Brief: Leave out pictures; repeat exactly the lines from the "You are a computer-use agent." line through the last of the data below.

Data for processing:
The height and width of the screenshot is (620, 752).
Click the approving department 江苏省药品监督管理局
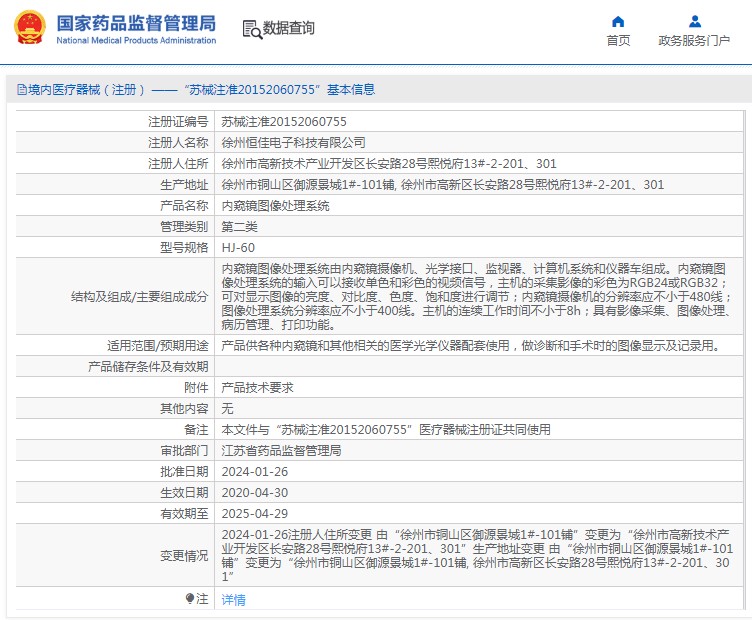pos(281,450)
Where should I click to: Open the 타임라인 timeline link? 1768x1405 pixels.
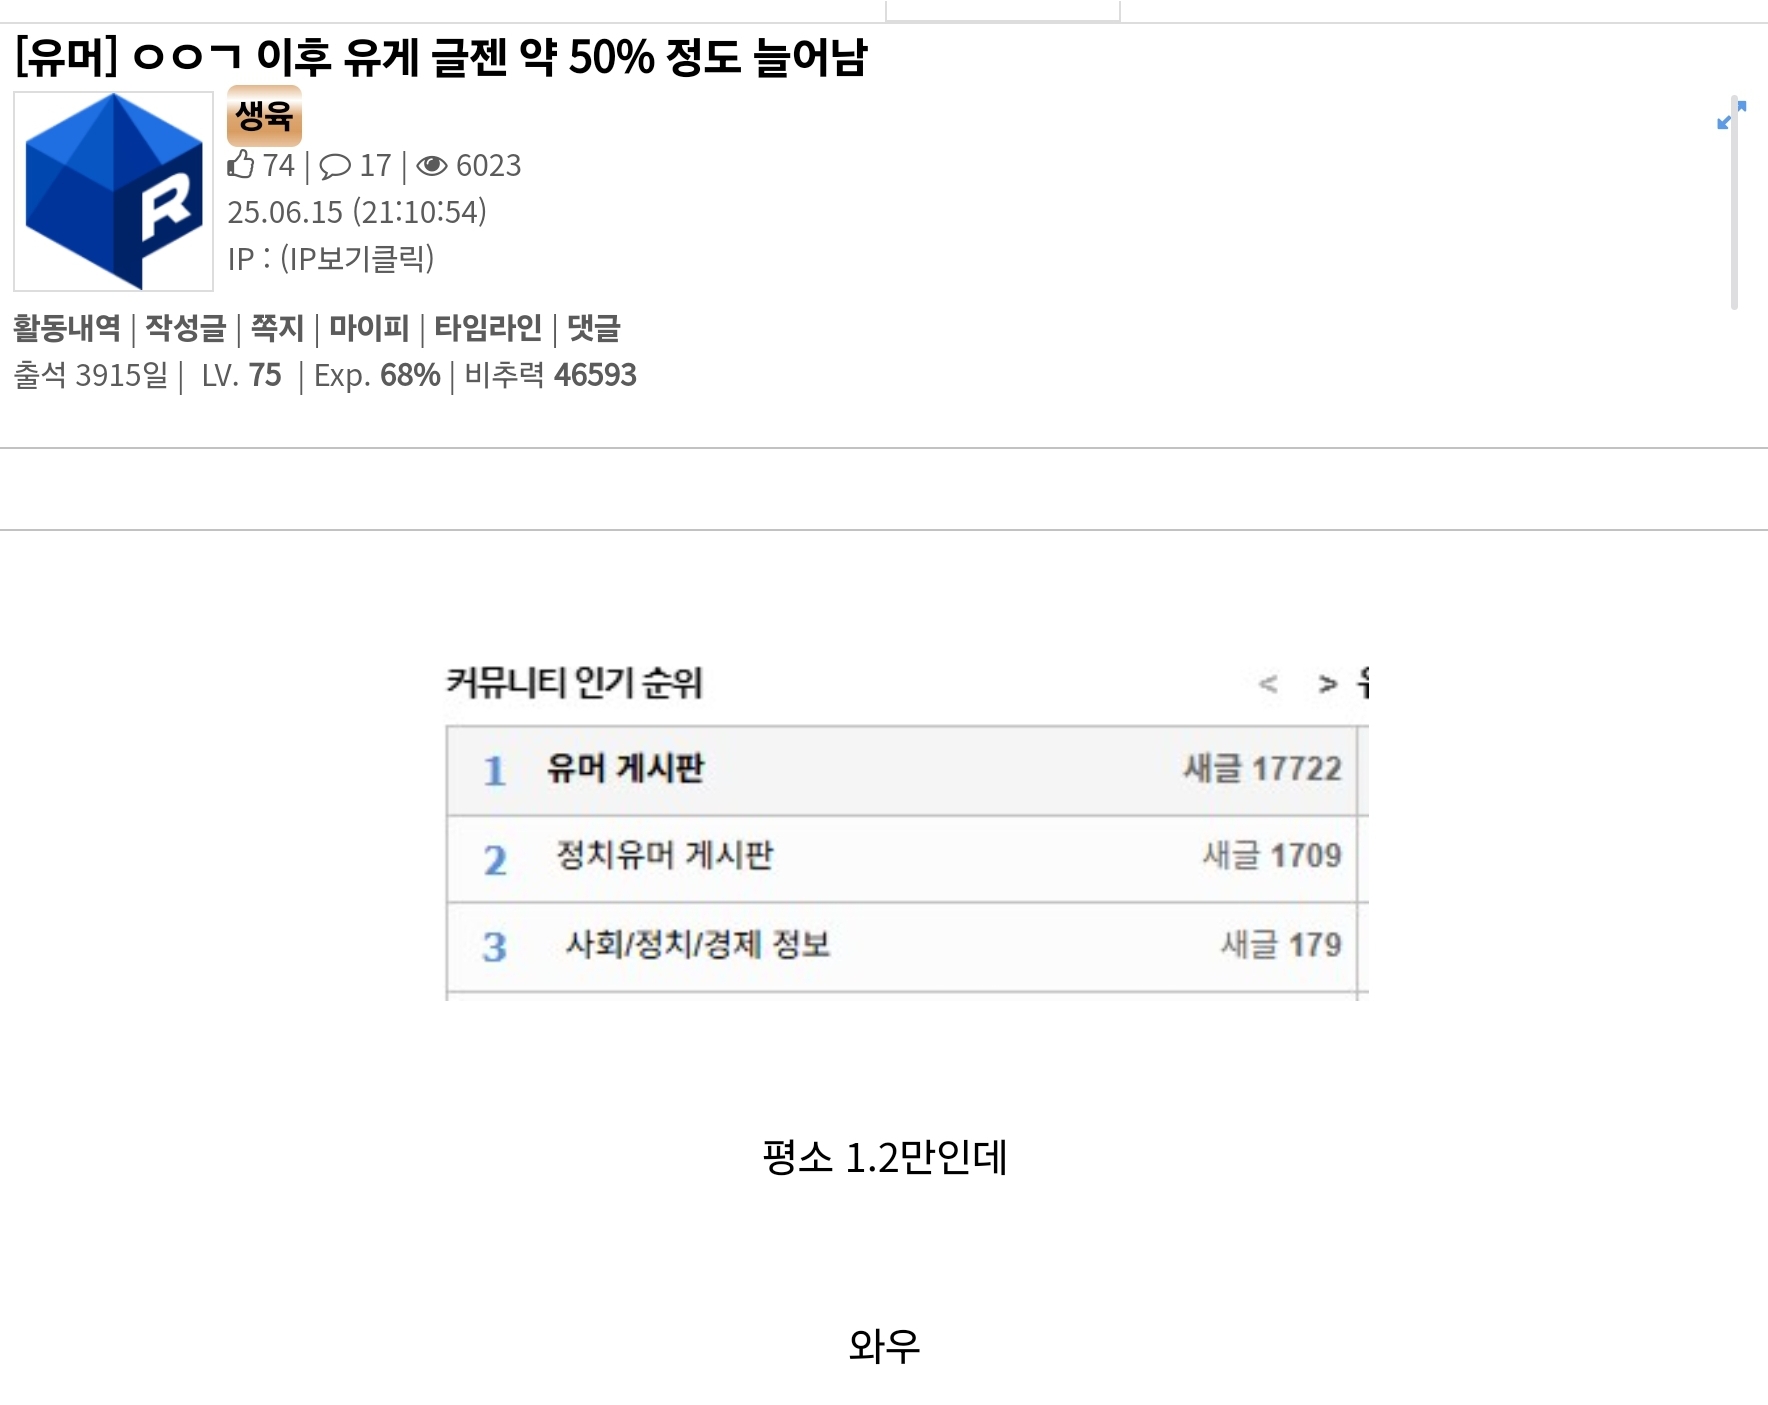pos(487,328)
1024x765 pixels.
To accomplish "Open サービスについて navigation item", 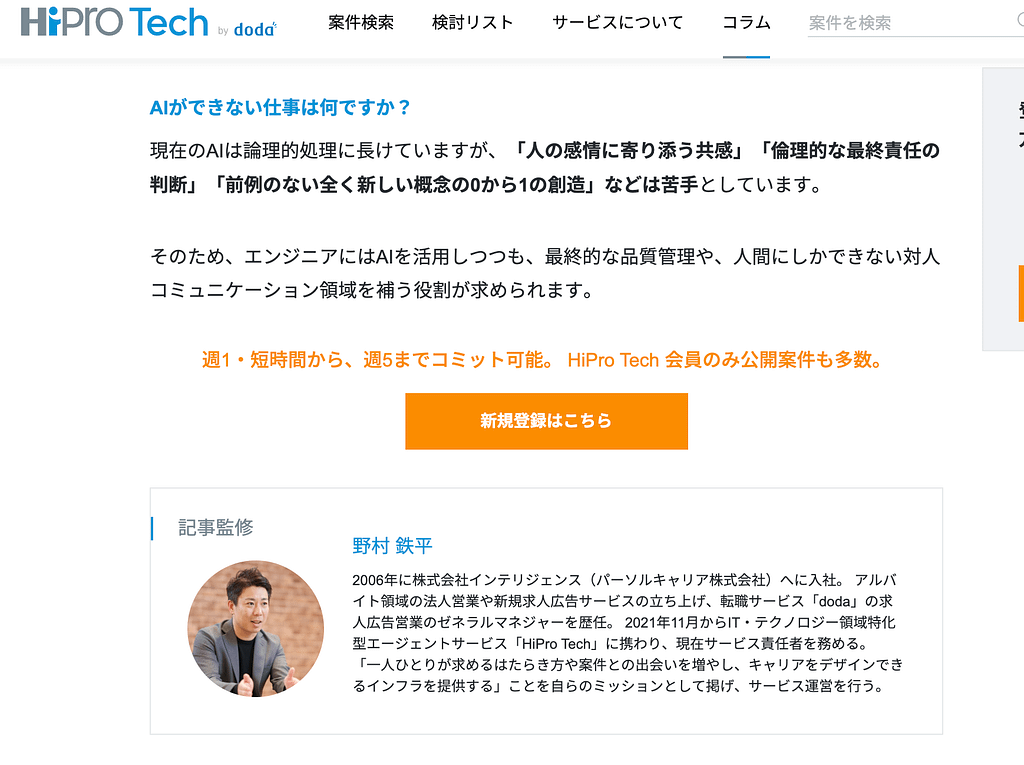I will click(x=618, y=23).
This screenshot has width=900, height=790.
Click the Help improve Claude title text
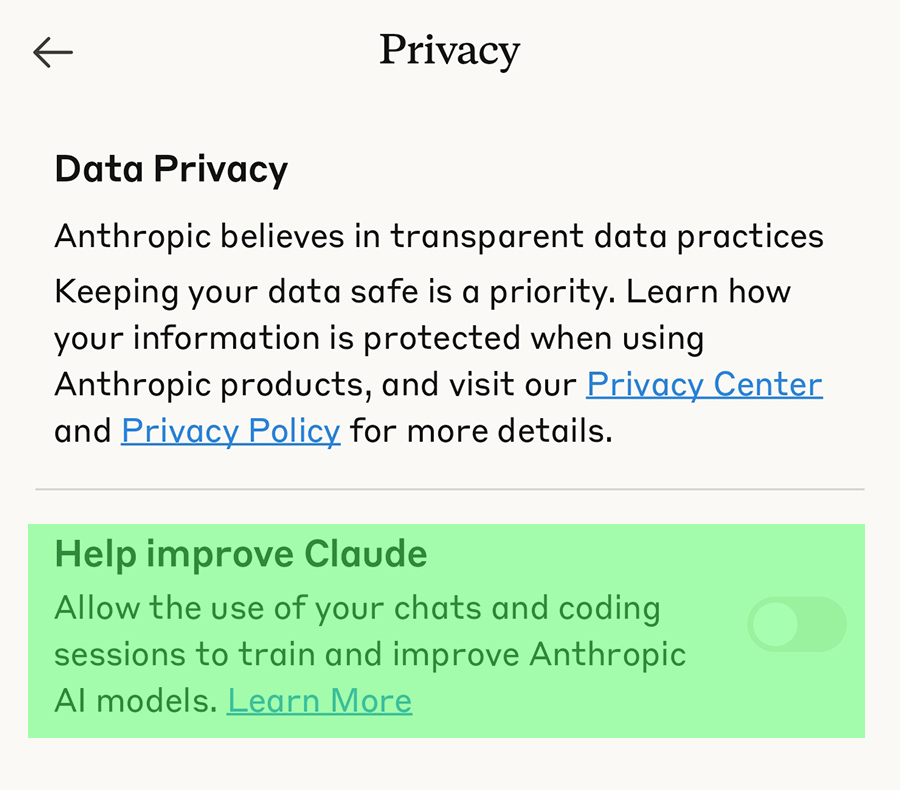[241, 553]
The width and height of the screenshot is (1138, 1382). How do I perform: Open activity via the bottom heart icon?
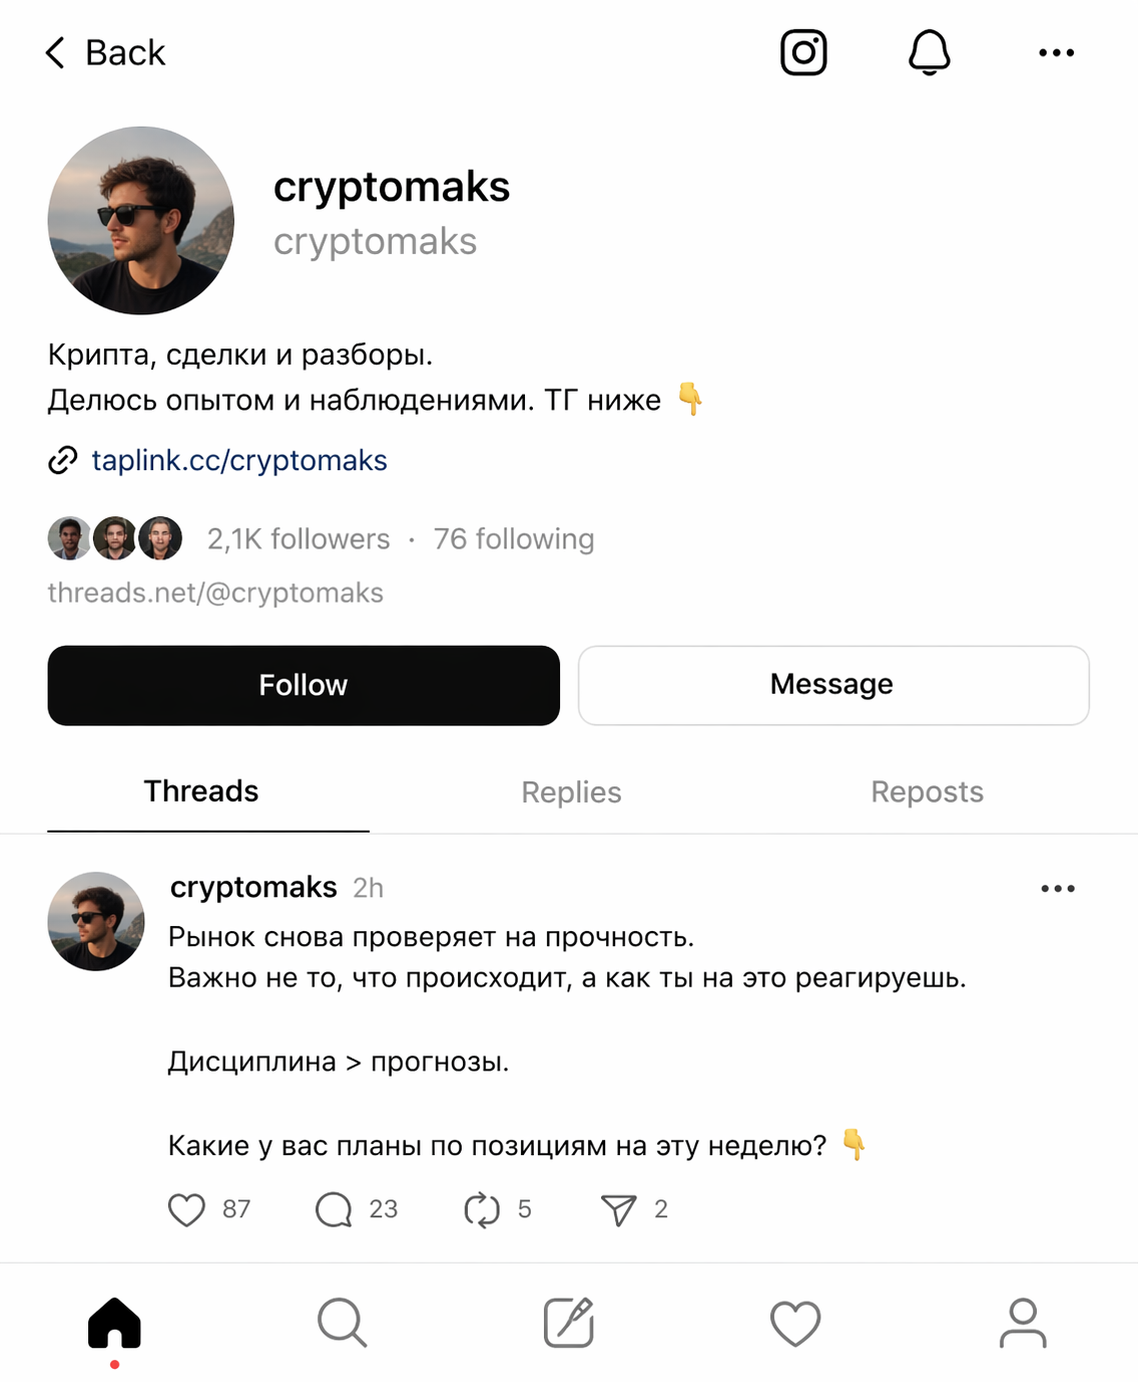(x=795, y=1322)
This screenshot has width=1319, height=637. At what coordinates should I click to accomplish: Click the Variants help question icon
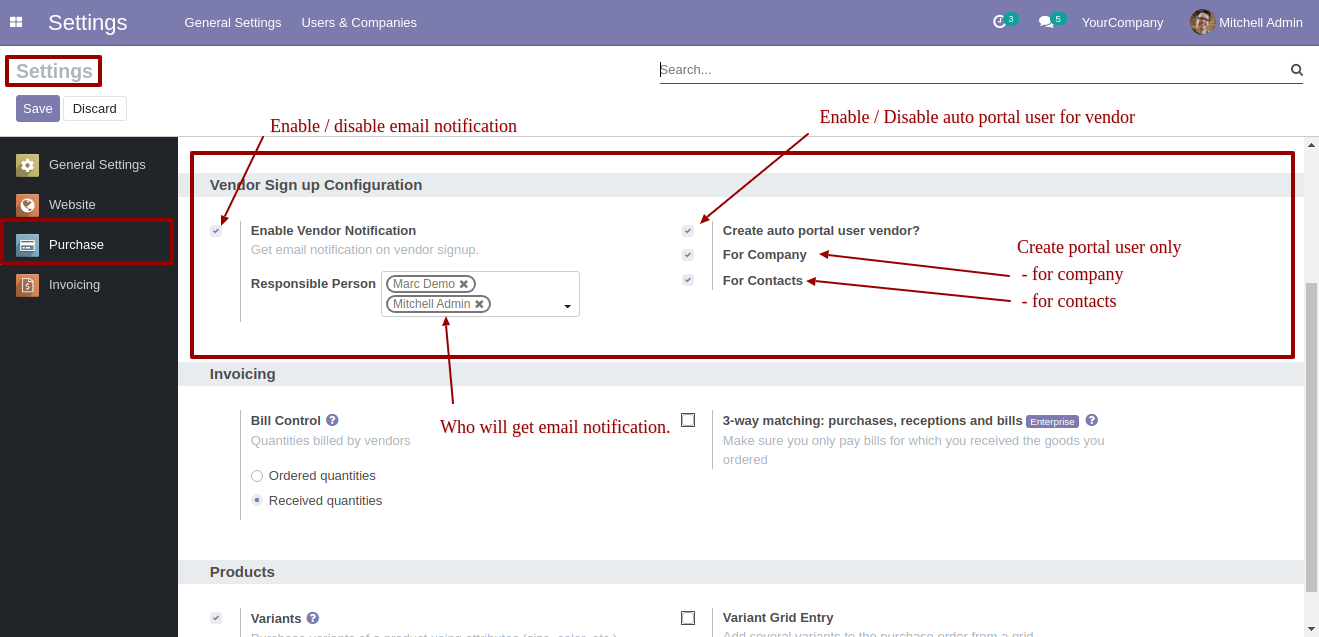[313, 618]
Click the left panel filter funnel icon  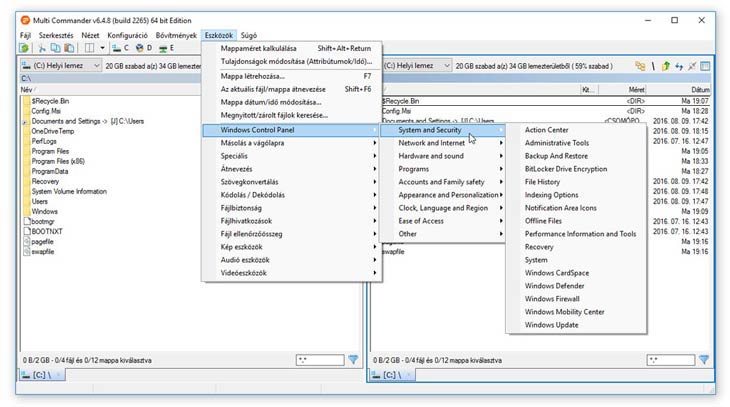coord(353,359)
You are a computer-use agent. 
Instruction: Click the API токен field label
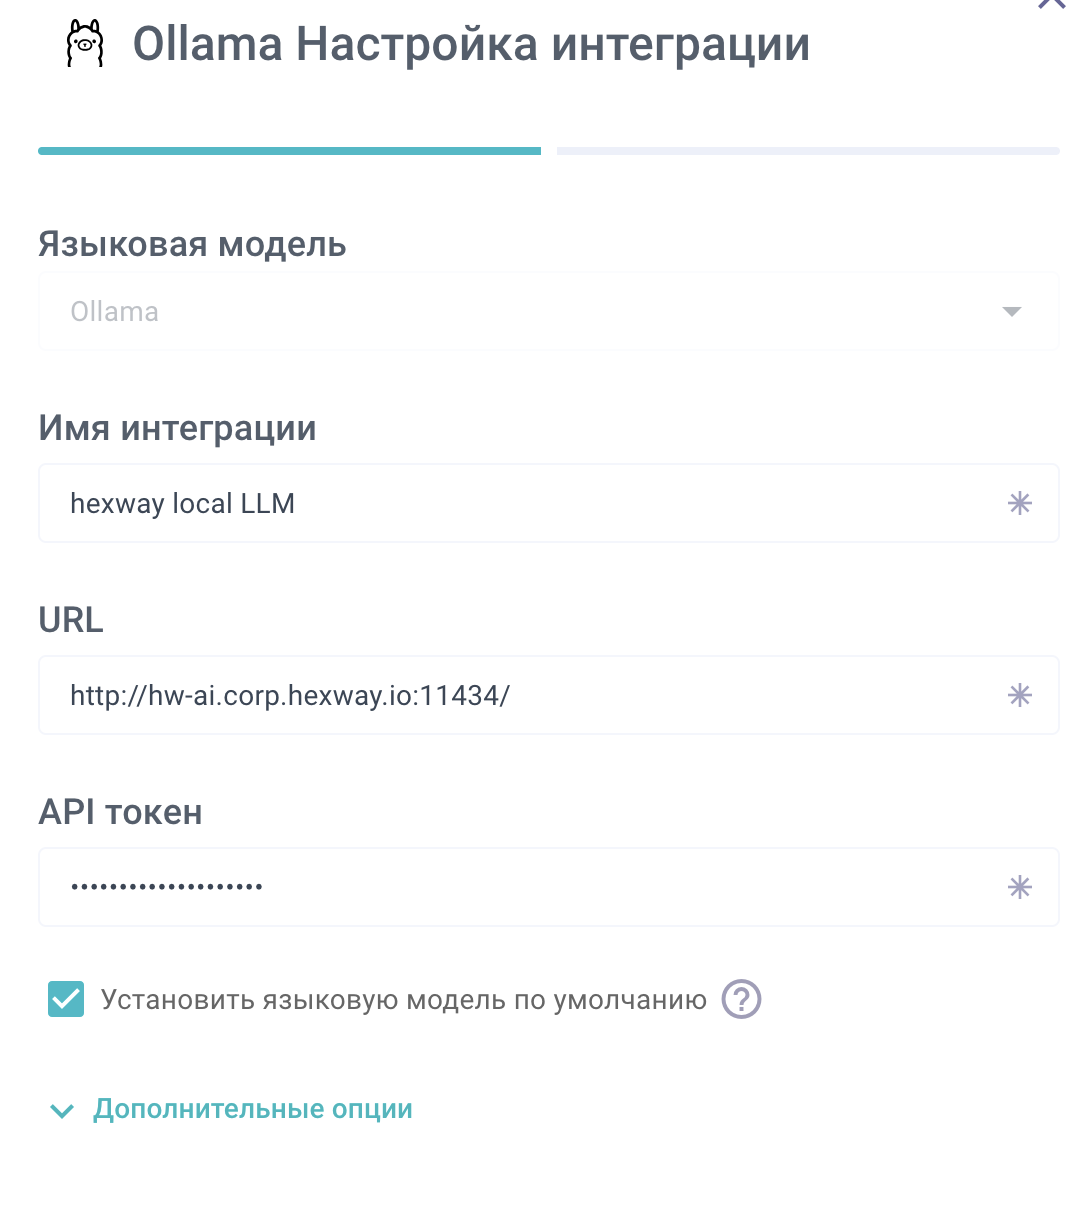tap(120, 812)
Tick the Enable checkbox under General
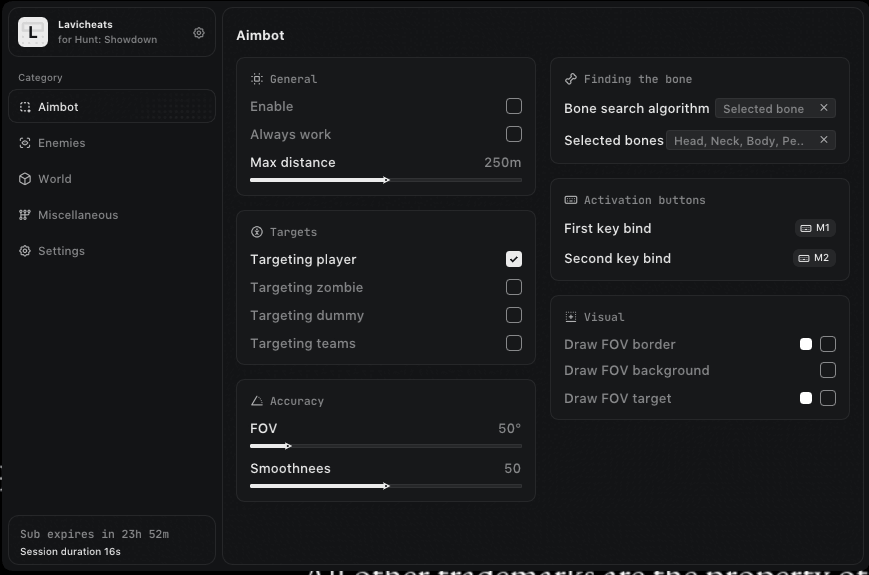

Response below:
You are a computer-use agent. 
Instruction: Click the API токен field label
tap(120, 812)
Tick the Enable checkbox under General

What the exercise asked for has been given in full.